Exercise aim: Please render every line of the material as a Markdown table with two columns, Row and Line, numbering the rows and skipping blank lines. Leave the pictures out of the answer.

Source data:
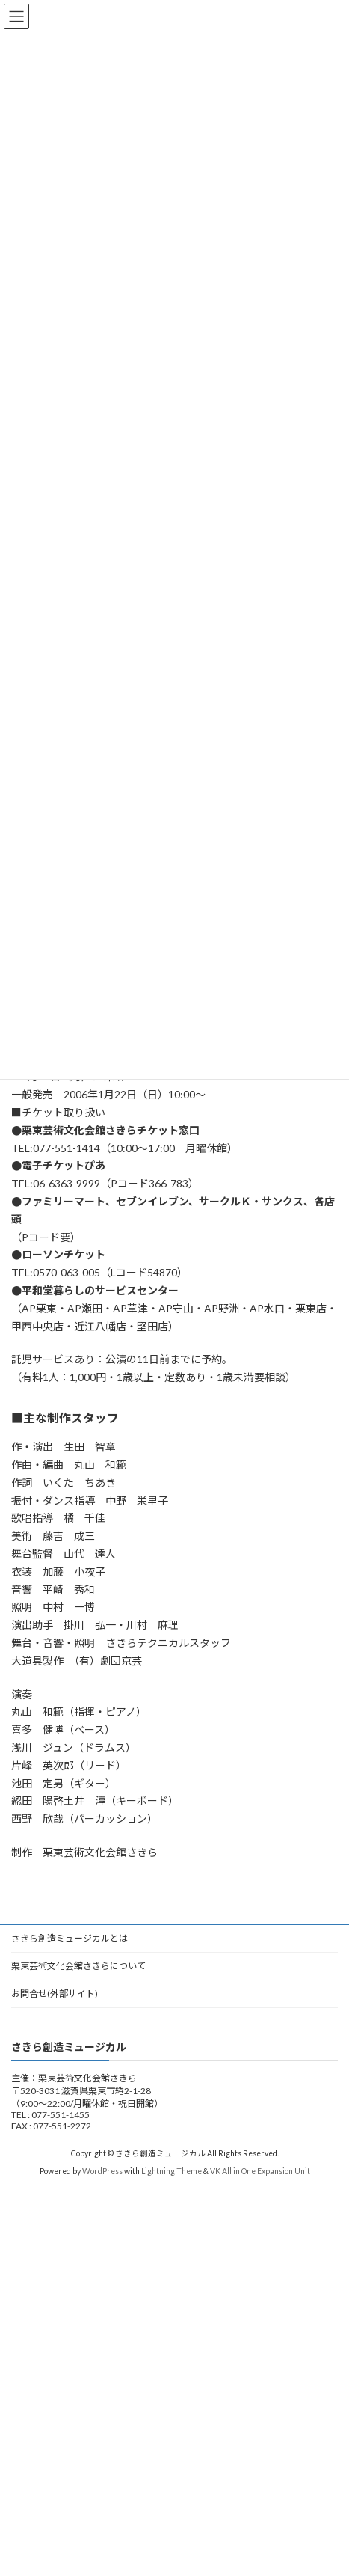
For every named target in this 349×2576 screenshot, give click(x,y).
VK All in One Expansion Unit (260, 2171)
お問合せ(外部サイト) (54, 1993)
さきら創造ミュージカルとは (69, 1938)
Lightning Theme (171, 2171)
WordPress (102, 2171)
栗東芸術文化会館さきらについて (78, 1965)
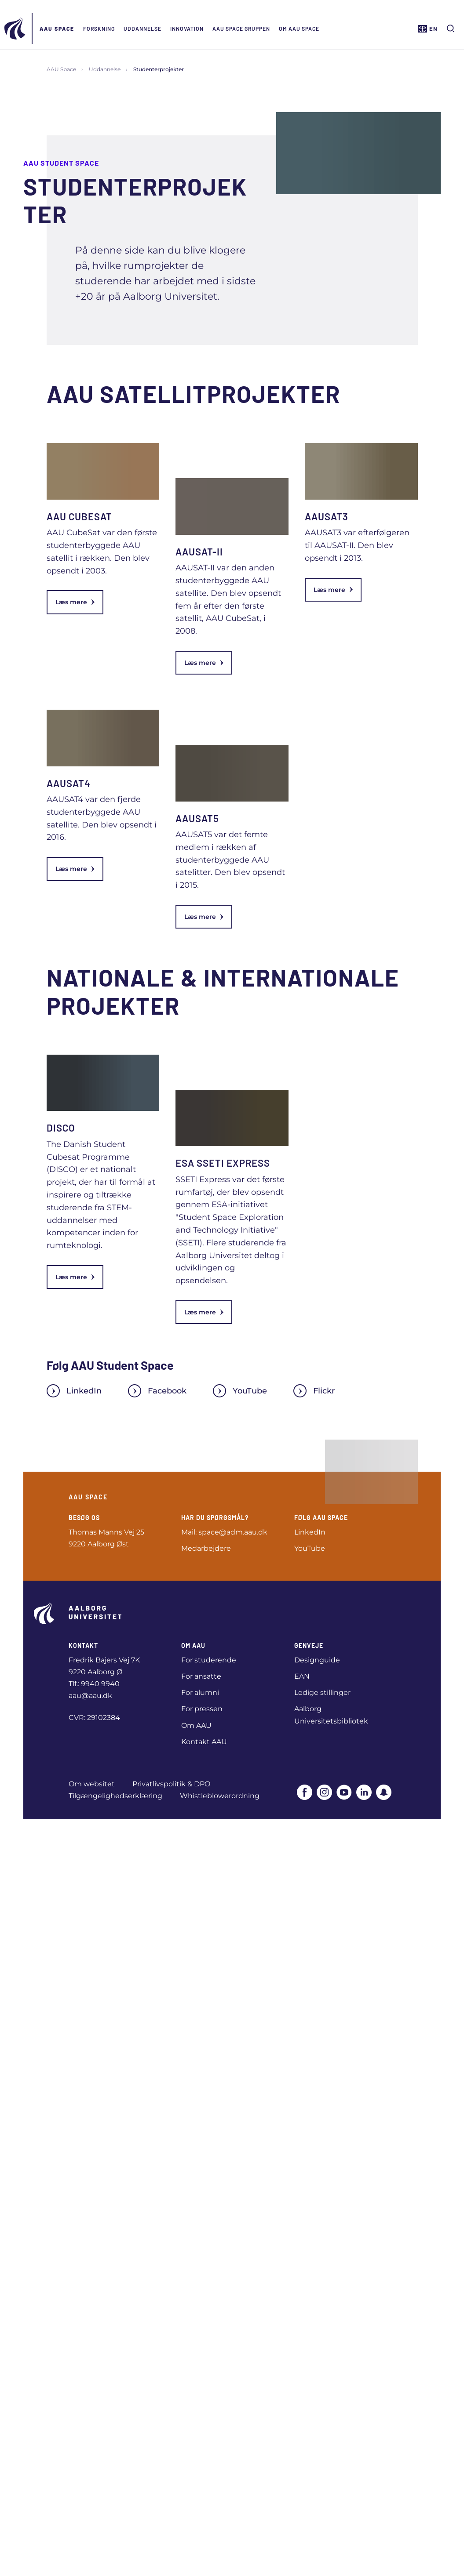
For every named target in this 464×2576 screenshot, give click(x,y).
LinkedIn (74, 1390)
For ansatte (201, 1676)
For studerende (208, 1660)
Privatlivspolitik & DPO (171, 1784)
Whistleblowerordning (219, 1796)
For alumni (200, 1692)
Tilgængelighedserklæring (115, 1796)
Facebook (157, 1390)
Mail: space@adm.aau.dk (224, 1532)
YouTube (240, 1390)
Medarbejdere (206, 1548)
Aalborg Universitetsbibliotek (331, 1715)
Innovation (187, 28)
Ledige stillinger (322, 1692)
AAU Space (57, 28)
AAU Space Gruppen (241, 28)
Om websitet (92, 1784)
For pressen (202, 1709)
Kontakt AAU (204, 1742)
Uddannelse (142, 28)
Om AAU (196, 1725)
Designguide (317, 1660)
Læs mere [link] (75, 602)
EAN (302, 1676)
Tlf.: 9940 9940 (94, 1684)
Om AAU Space (299, 28)
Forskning (99, 28)
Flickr (314, 1390)
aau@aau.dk (90, 1695)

Answer to the task:
| Row | Line |
|---|---|
| 1 | For every named target in this 349×2576 screenshot, give click(x,y). |
| 2 | VK All in One Expansion Unit (260, 2171) |
| 3 | お問合せ(外部サイト) (54, 1993) |
| 4 | さきら創造ミュージカルとは (69, 1938) |
| 5 | Lightning Theme (171, 2171) |
| 6 | WordPress (102, 2171) |
| 7 | 栗東芸術文化会館さきらについて (78, 1965) |
| 8 | For every named target in this 464×2576 screenshot, give click(x,y). |
| 9 | LinkedIn (74, 1390) |
| 10 | For ansatte (201, 1676) |
| 11 | For studerende (208, 1660) |
| 12 | Privatlivspolitik & DPO (171, 1784) |
| 13 | Whistleblowerordning (219, 1796) |
| 14 | For alumni (200, 1692) |
| 15 | Tilgængelighedserklæring (115, 1796) |
| 16 | Facebook (157, 1390) |
| 17 | Mail: space@adm.aau.dk (224, 1532) |
| 18 | YouTube (240, 1390) |
| 19 | Medarbejdere (206, 1548) |
| 20 | Aalborg Universitetsbibliotek (331, 1715) |
| 21 | Innovation (187, 28) |
| 22 | Ledige stillinger (322, 1692) |
| 23 | AAU Space (57, 28) |
| 24 | AAU Space Gruppen (241, 28) |
| 25 | Om websitet (92, 1784) |
| 26 | For pressen (202, 1709) |
| 27 | Kontakt AAU (204, 1742) |
| 28 | Uddannelse (142, 28) |
| 29 | Om AAU (196, 1725) |
| 30 | Designguide (317, 1660) |
| 31 | Læs mere [link] (75, 602) |
| 32 | EAN (302, 1676) |
| 33 | Tlf.: 9940 9940 (94, 1684) |
| 34 | Om AAU Space (299, 28) |
| 35 | Forskning (99, 28) |
| 36 | Flickr (314, 1390) |
| 37 | aau@aau.dk (90, 1695) |